Нельзя сказать, чтобы группа реанимации суетилась вокруг женщины. Наблюдали, конечно, поглядывали, следили за пульсом, за давлением, за температурой. Но никакой суеты, никаких внешних действий больше не требовалось. Аппаратура подавала в легкие воздух и втягивала его обратно. Это делалось в ритме нормального человеческого дыхания. Дыхание насильно навязывалось организму в течение вот уже нескольких часов в надежде, что включится мозг, включится собственное, а не принудительное дыхание, а затем вернется сознание. Ведь включилось же сердце. Как я понял, трудность этого случая (а он вовсе не был здесь исключением и редкостью) состояла в том, что мозг не включался и не было теперь почти никакой надежды, что он включится. Но и как же, с другой стороны, взять и выключить этот дыхательный аппарат?
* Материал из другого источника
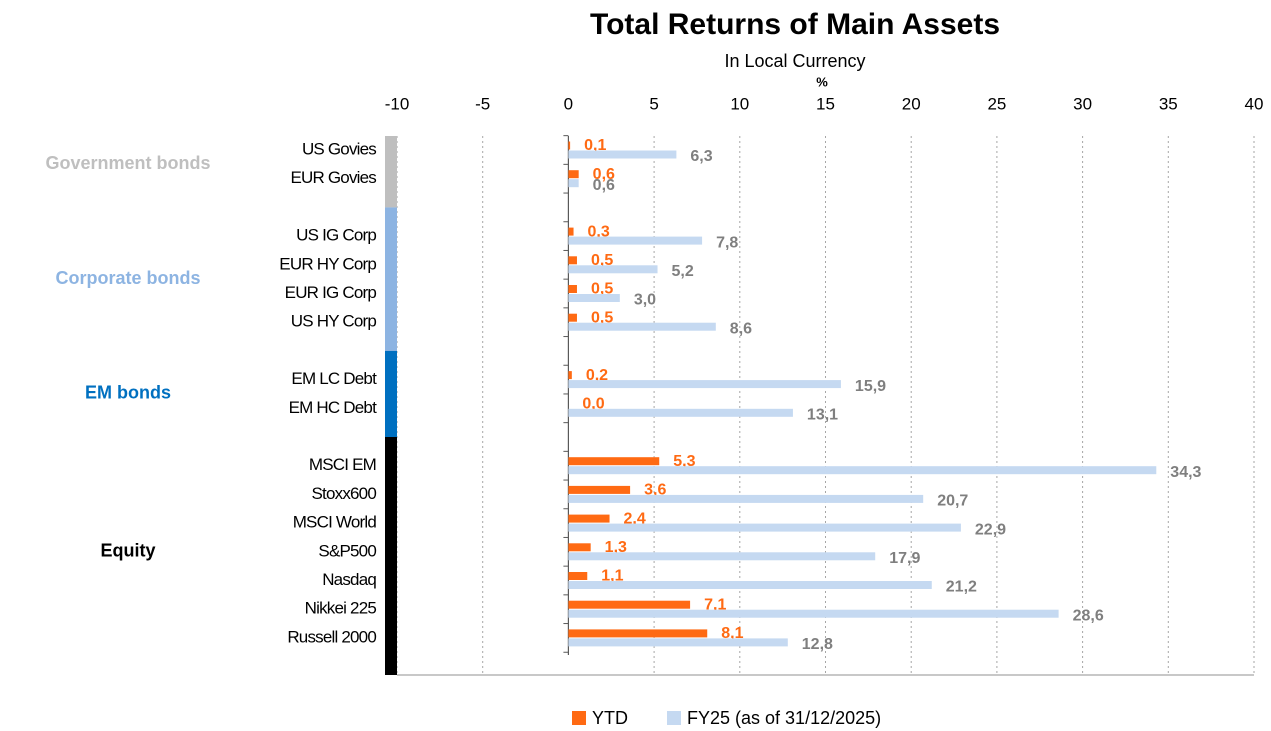 The height and width of the screenshot is (731, 1271). Describe the element at coordinates (333, 178) in the screenshot. I see `y-tick-label: EUR Govies` at that location.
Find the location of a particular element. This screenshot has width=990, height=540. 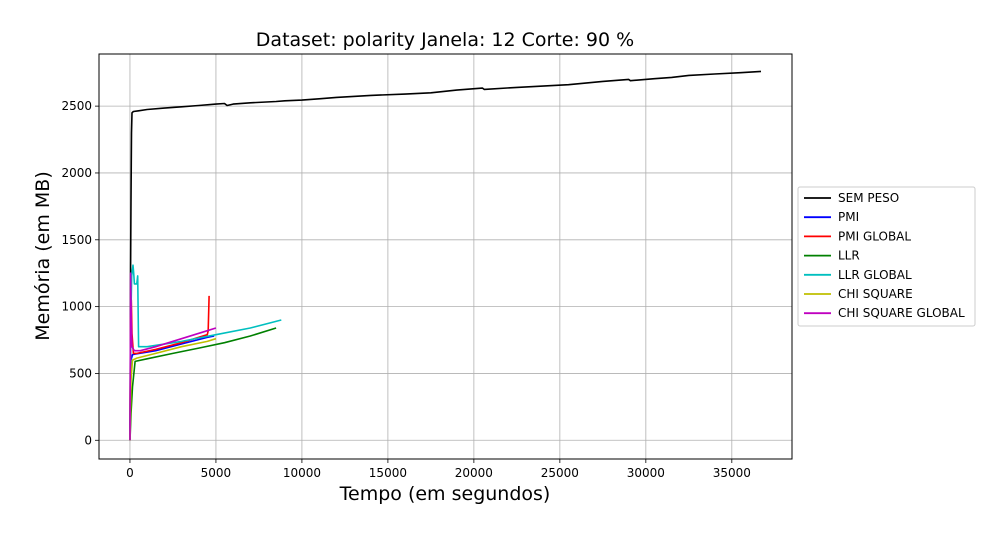

series-line-llr-global is located at coordinates (206, 352).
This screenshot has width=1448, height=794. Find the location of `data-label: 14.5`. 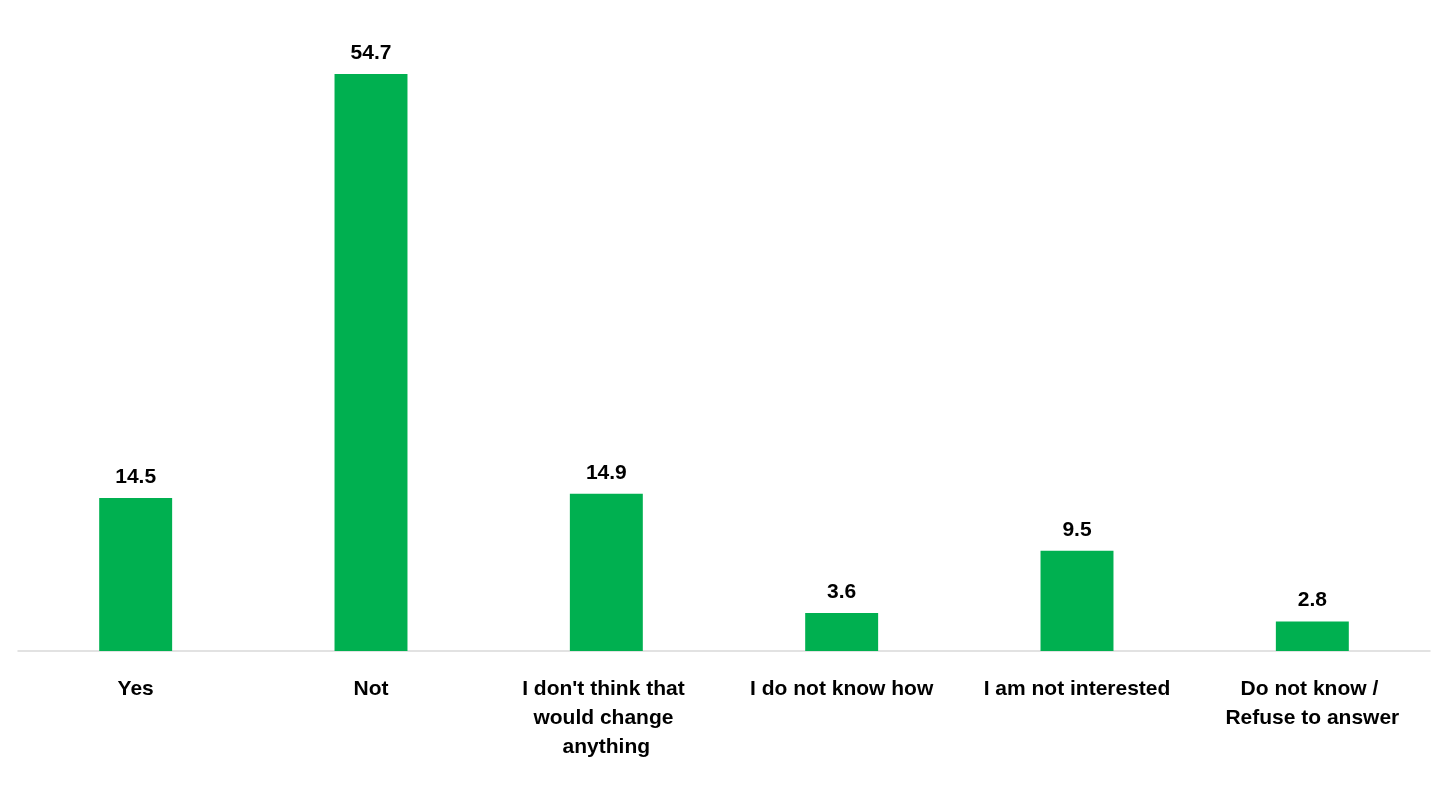

data-label: 14.5 is located at coordinates (136, 476).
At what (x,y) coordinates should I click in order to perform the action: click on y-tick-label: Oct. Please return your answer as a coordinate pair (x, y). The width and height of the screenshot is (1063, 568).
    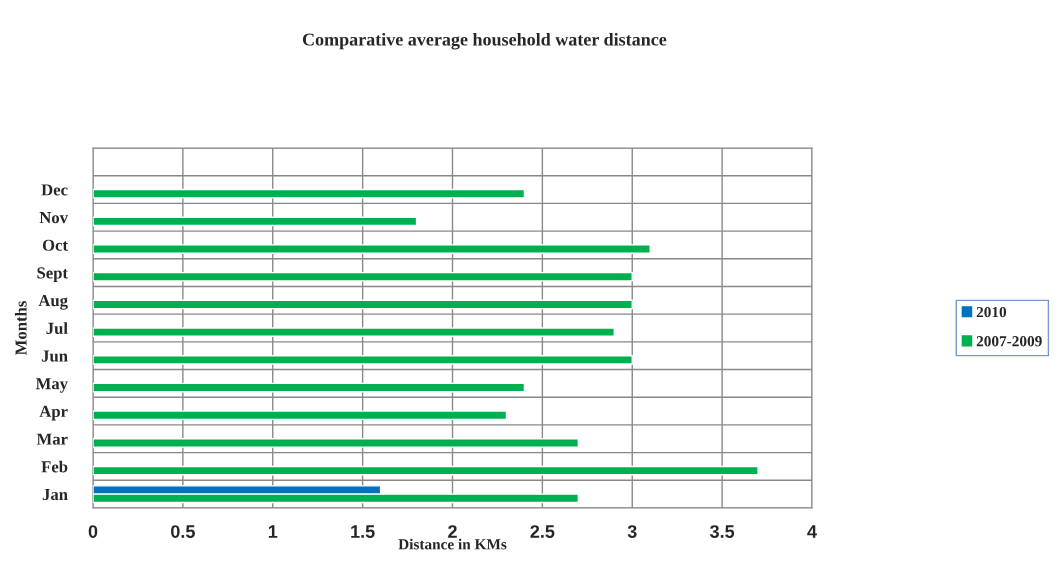
    Looking at the image, I should click on (55, 245).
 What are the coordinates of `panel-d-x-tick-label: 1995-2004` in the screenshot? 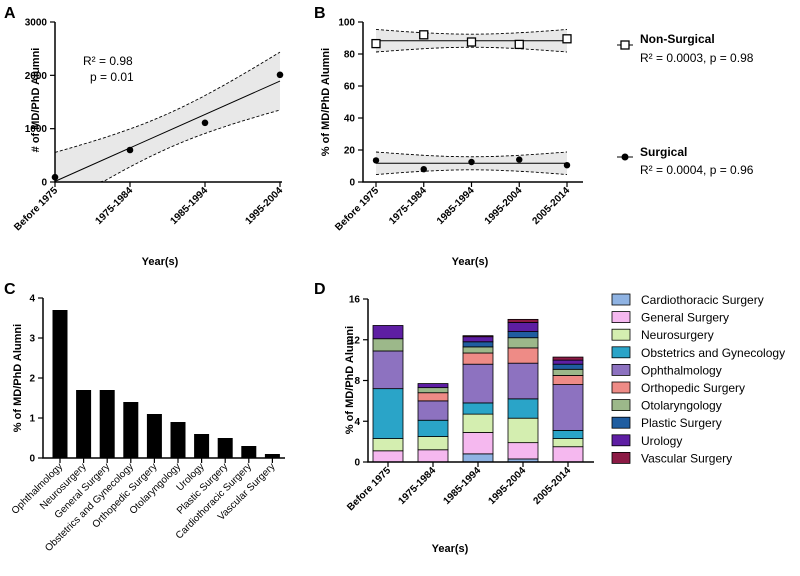 It's located at (508, 486).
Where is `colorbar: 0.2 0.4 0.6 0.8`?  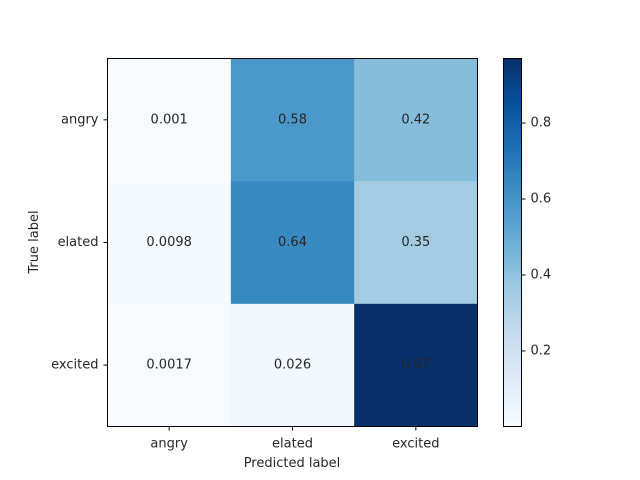 colorbar: 0.2 0.4 0.6 0.8 is located at coordinates (527, 242).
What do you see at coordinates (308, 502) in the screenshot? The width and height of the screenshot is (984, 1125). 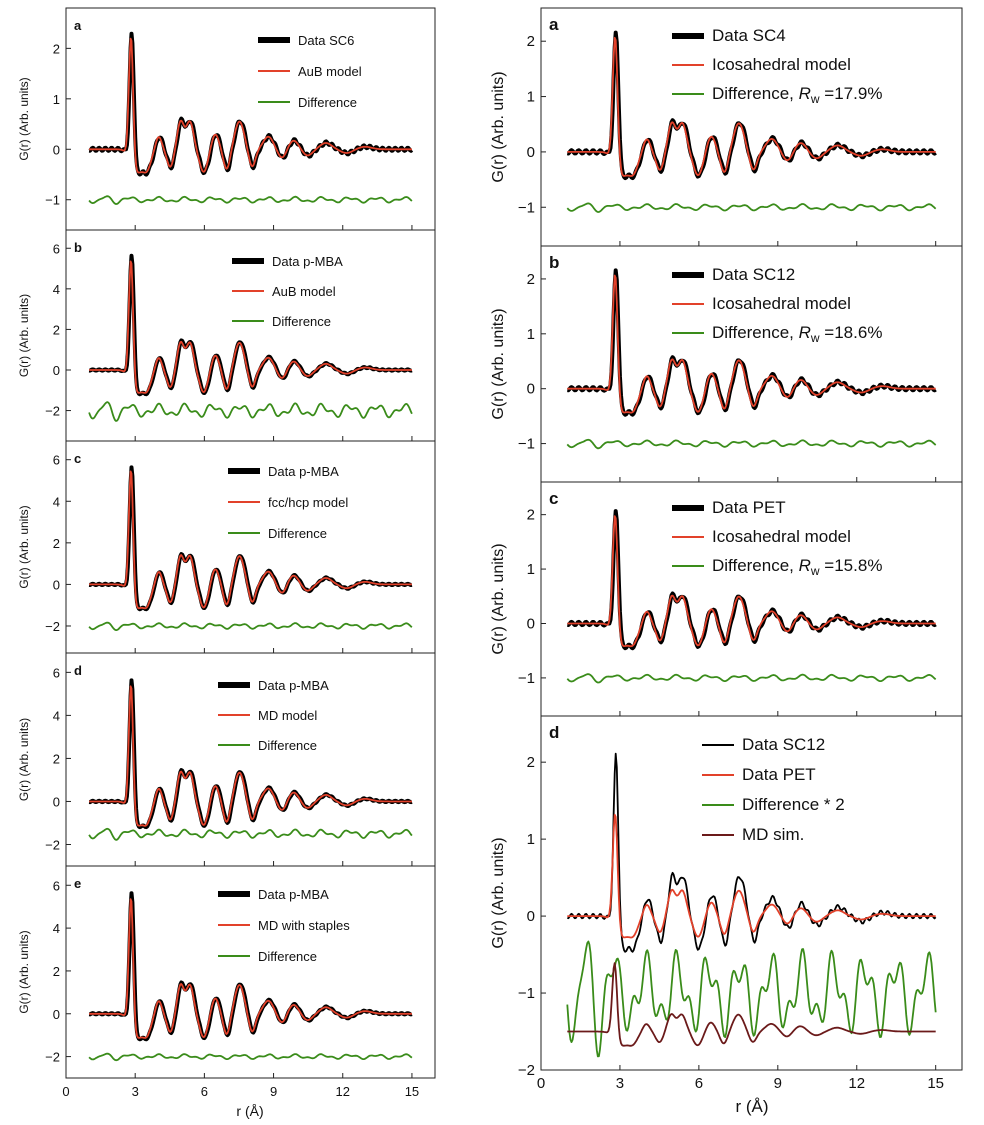 I see `legend-entry: fcc/hcp model` at bounding box center [308, 502].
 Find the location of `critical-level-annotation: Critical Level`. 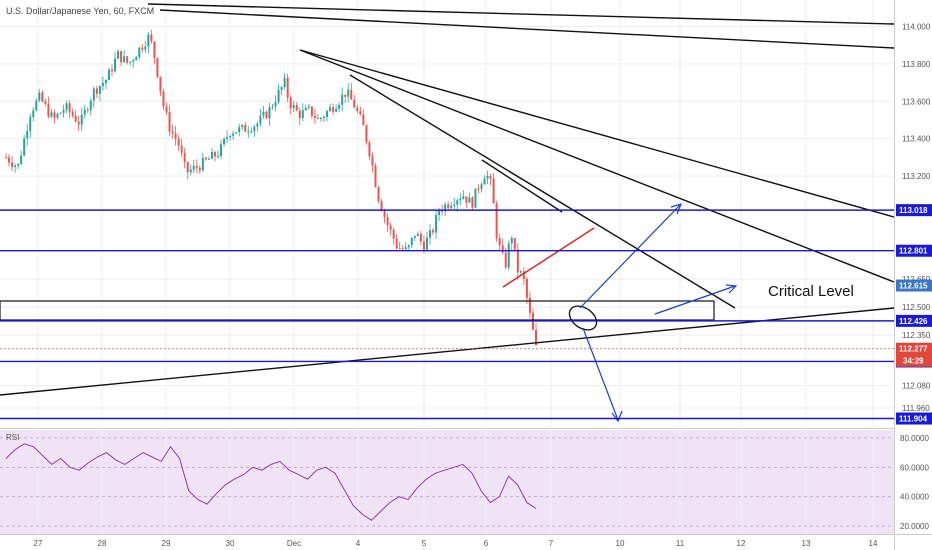

critical-level-annotation: Critical Level is located at coordinates (811, 292).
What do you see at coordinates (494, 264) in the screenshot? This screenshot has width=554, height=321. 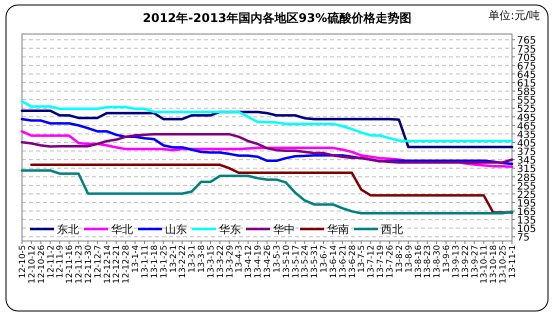 I see `x-tick-label: 13-10-18` at bounding box center [494, 264].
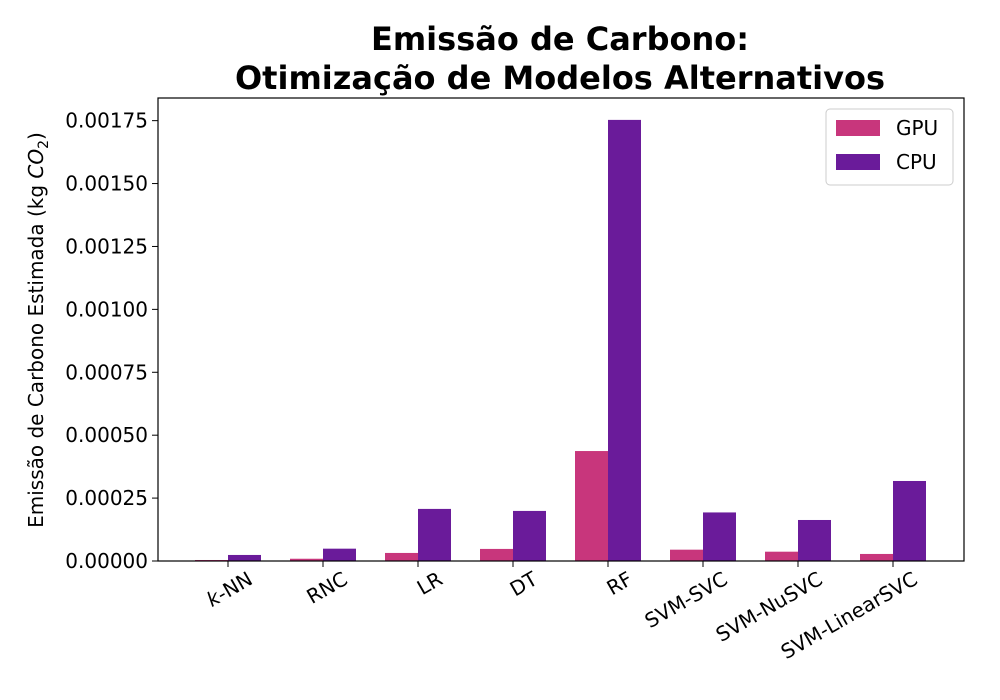 The image size is (1000, 700). What do you see at coordinates (326, 588) in the screenshot?
I see `x-tick-label-rnc: RNC` at bounding box center [326, 588].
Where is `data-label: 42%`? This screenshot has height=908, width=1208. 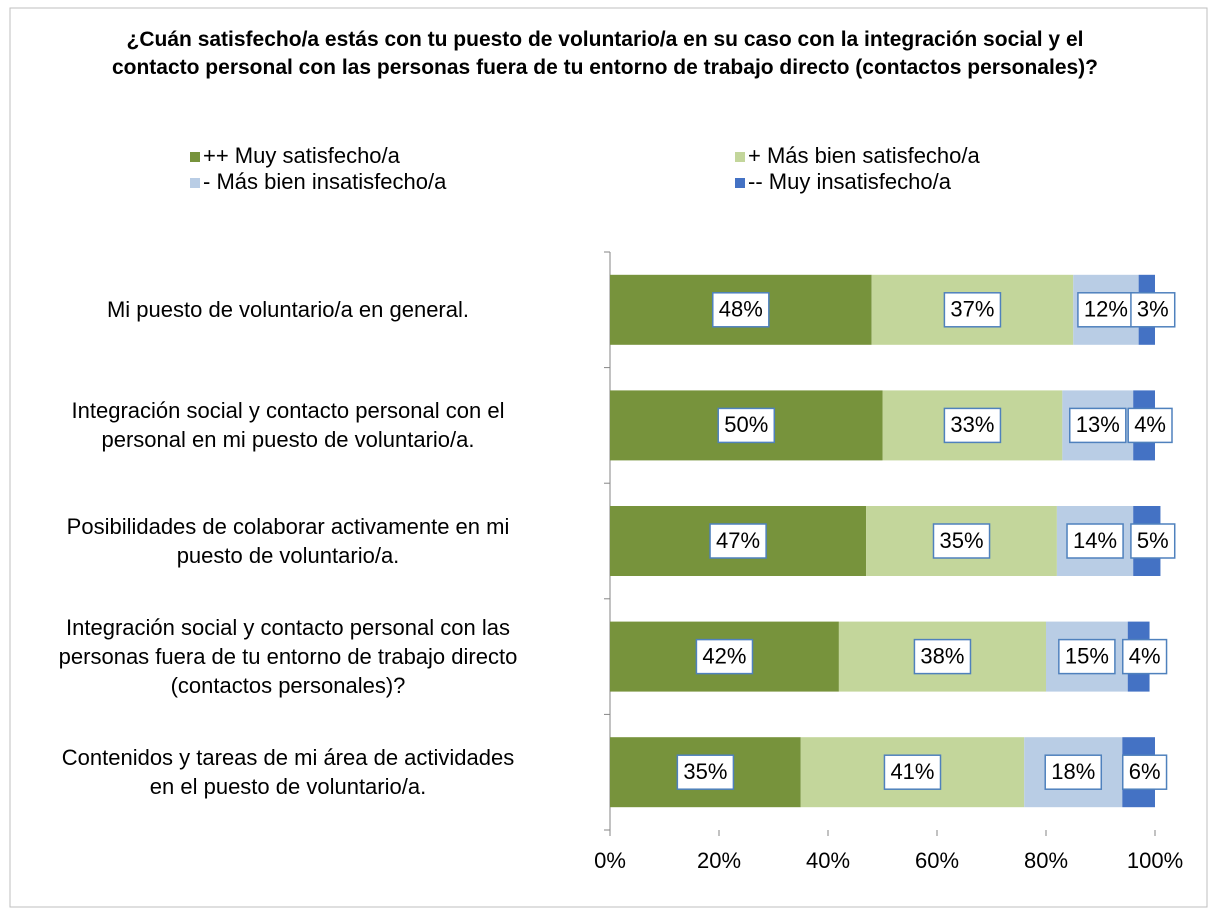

Как отсоединить все эти питающие и подающие лекарства трубочки, если сердце еще стучит? Да, она сама залезла в петлю. Да, она уже фактически была мертва и теперь давно бы окоченела, если бы не эта попытка оживить труп. И все же остановить аппаратуру и отсоединить трубочки, пока сокращается сердце, – все равно что убить ее еще раз.